If this reading of our intervention policy is right, then the United States has successfully interfered in a way that is both wise and effective. Their policy of involvement has been shaped by the United States’ ideological aversion to communism and potential uprisings led by communists, and this aversion has impacted their policy. This unfortunate encounter with defeat should prove to be an extremely valuable learning opportunity for the United States. The United States has spent significantly more than $100 billion intervening in the political, military, and economic affairs of other nations, and it is currently engaged in a costly and complicated war to construct a nation in South Vietnam. The United States has also spent a significant amount of time and resources on this war. Only America’s adversaries would dare to turn their backs on the unrivaled generosity of these
initiatives, which have no previous example in human history. But were these strategies the best option? Have the commitments made, and the risks taken been appropriate considering what was expected and what transpired? And did they succeed, in fact?

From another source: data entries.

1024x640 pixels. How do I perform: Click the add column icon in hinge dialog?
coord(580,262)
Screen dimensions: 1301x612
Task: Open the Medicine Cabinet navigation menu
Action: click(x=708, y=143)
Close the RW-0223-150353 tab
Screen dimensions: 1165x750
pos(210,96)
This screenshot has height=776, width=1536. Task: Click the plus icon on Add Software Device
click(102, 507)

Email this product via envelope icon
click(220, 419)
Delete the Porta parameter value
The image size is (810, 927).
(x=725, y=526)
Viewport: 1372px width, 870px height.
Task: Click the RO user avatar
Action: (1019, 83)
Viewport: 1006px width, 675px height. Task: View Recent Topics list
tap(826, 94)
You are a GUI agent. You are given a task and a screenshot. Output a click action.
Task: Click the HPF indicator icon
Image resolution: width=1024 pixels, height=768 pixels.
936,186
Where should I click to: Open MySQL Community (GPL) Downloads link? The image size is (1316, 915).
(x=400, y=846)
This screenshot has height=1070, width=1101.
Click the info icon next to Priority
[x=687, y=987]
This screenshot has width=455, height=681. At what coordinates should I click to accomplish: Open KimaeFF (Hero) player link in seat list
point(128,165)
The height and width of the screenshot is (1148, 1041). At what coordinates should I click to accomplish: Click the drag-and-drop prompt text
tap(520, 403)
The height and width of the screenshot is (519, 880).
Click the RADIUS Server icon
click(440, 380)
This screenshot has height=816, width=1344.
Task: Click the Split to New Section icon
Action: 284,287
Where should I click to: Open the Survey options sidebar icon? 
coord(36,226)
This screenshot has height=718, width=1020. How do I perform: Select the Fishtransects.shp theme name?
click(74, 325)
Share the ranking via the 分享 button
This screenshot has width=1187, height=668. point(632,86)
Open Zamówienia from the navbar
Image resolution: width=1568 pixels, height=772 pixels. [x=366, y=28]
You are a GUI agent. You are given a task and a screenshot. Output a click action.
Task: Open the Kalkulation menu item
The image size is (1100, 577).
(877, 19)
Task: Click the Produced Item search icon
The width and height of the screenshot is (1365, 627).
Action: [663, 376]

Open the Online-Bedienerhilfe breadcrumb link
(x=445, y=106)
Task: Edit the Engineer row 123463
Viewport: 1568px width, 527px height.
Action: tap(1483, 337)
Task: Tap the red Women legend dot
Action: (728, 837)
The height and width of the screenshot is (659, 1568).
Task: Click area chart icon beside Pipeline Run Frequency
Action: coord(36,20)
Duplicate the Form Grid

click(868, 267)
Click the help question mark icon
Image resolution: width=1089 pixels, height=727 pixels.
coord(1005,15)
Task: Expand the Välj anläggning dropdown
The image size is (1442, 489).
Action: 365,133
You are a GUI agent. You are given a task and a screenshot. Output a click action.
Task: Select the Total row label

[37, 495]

The economic assistance provided by the United States
has been effective in bolstering economies that were already amid the development process. On the other hand, the assistance has largely been unsuccessful in establishing economic development in areas where none existed before. As a result of this failure, the United States has developed the conceptual idea of concentrating aid on the few nations that are able to make use of it, as opposed to providing aid to the many nations who need it. This principle of selectivity is sound in theory; however, its consistent application in practice has been thwarted by harsh political and military realities, which may necessitate the provision of economic aid that is not economically justified. In addition, its consistent application is difficult due to considerations derived from the ideological concerns that were discussed earlier. The concept of exercising judgment must likewise be applied to the worlds of politics and the armed forces. The United States currently has a tremendously exaggerated view of what may be achieved for the benefit of another nation through participation in the affairs of that nation. The boundless ideological commitment inevitably results in this consequence, which is an overestimation of the ability to act. It is not going to be based on broad ideological commitments or an unquestioning dependence on American strength; rather, the selection of these occasions will be determined after carefully considering the interests involved and the power that is available. If the United States adheres to this norm, it will be necessary for it to intervene less and will lead to greater levels of success.